The Fast Track Court (FTC) in Accra, has ordered the Minister for Information and National Orientation, Mr. Stephen Asamoah Boateng, to provide evidence within seven days, to his claim that he had renounced his British citizenship in 2001.
The court, presided over by Justice Samuel K.A. Asiedu, further directed the defendant, who is also the Member of Parliament (MP) for the Mfantsiman West Constituency, to deliver the particulars of his renunciation to Mr. Kweku Y. Paintsil, a legal practitioner and plaintiff in the case, stipulating the exact date his declaration was registered by the British Home Office.
The court gave the orders yesterday, when it adopted a ¬five-point application for direction, filed by the plaintiff, following a legal tussle against the eligibility of the constituency primary held on May 26, this year, which elected the incumbent MP as the New Patriotic Party (NPP) candidate for the Mfantsiman West constituency, in the up-coming general election.
The minister's nationality became a matter of concern, pushing the plaintiff, who was a competitor in the constituency primary, to file a suit against the NPP, Mr.

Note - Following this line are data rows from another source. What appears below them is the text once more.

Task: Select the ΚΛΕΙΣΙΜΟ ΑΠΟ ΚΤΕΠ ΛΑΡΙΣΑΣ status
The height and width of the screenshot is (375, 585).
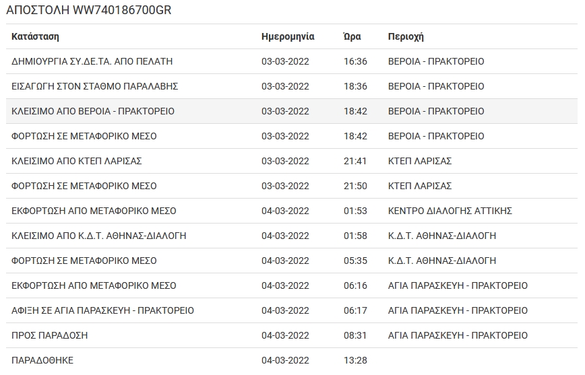Action: [77, 161]
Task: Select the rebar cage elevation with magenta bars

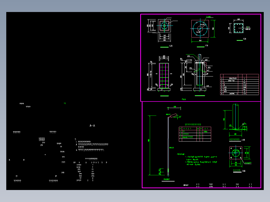Action: 164,76

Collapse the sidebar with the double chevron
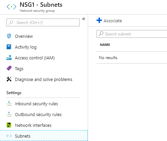84,19
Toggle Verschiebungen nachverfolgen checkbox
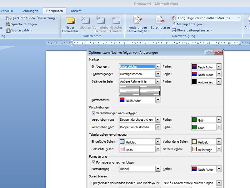The height and width of the screenshot is (188, 250). coord(93,113)
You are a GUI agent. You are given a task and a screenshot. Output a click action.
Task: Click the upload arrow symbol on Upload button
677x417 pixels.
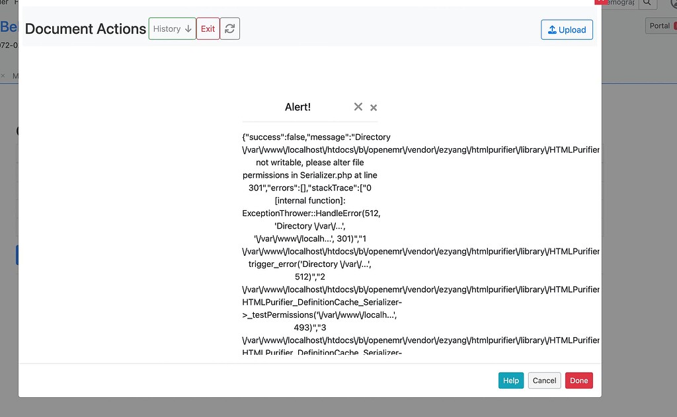click(551, 30)
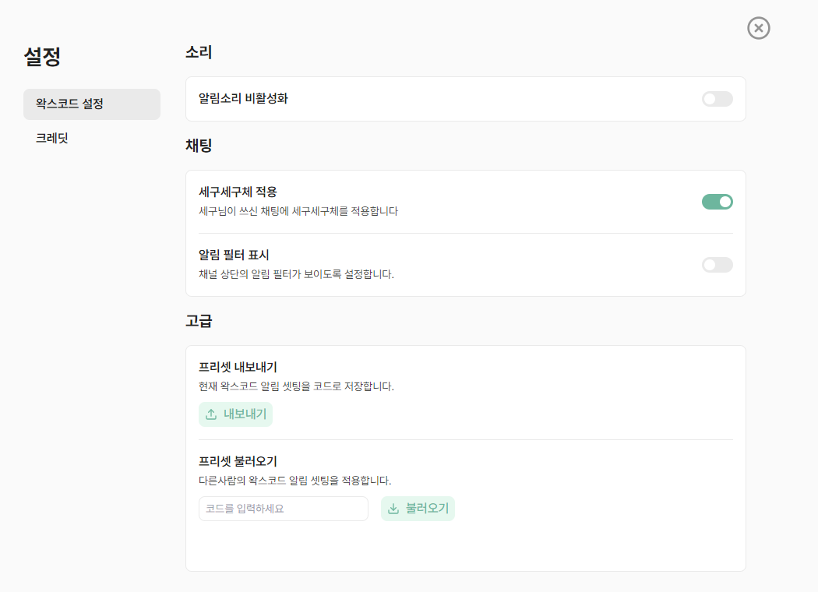Click the upload arrow icon on the 내보내기 button
818x592 pixels.
pyautogui.click(x=211, y=414)
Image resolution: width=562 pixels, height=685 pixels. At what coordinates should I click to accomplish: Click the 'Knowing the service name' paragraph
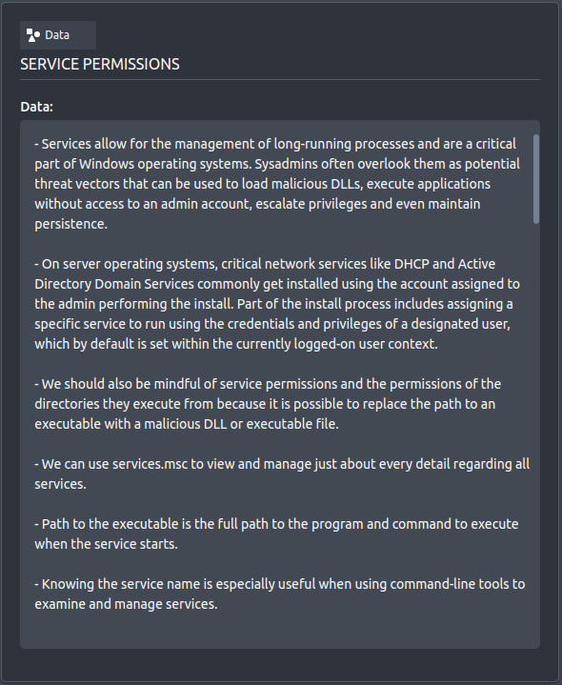click(279, 594)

Peter Mac Manu, National Chairman of the party, Stephen Asamoah Boateng, constituency parliamentary candidate, the executives of the constituency, as well as the Municipal Electoral Officer, for breaching the code of conduct, and the representation of the peoples laws.
In his statement to the court, Mr. Asamoah Boateng, denied being a British citizen, emphasizing that he had renounced it.

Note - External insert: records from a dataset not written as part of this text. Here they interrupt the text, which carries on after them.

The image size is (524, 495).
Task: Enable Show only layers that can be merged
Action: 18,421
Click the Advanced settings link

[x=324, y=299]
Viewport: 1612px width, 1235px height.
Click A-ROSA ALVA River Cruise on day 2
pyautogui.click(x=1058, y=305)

In essence, the court had accepted to look into whether or not the conduct of
May 26, 2008 Mfantsiman West constituency primary of the NPP, which was on a public holiday, invalidates the said activity.
It was further going to determine whether or not the conduct of the primary was flawed and rendered a nullity, as a result of fraud and bribery allegations made against the exercise.

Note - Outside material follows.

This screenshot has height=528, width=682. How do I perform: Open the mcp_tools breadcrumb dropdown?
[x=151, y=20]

The trial would also determine as to whether the Minister for Information and National Orientation retained his Ghanaian citizenship after acquiring British citizenship.
It would determine, as well, whether the minister had actually renounced his British citizenship.
The court, subsequently enjoined the litigating parties to exchange all documents in the possession of each party, which would be tended as evidence to their claim before the court.
The FTC has therefore fixed December 11, this year for hearing.
Plaintiff is claiming that by the laws of Ghana, Mr. Asamoah Boateng could not be eligible to contest for parliamentary elections, or become a minister of state, if he still holds on to his British citizenship, stressing that the defendant's claim of subsequent renunciation of his British citizenship, does not restore him to Ghanaian citizenship.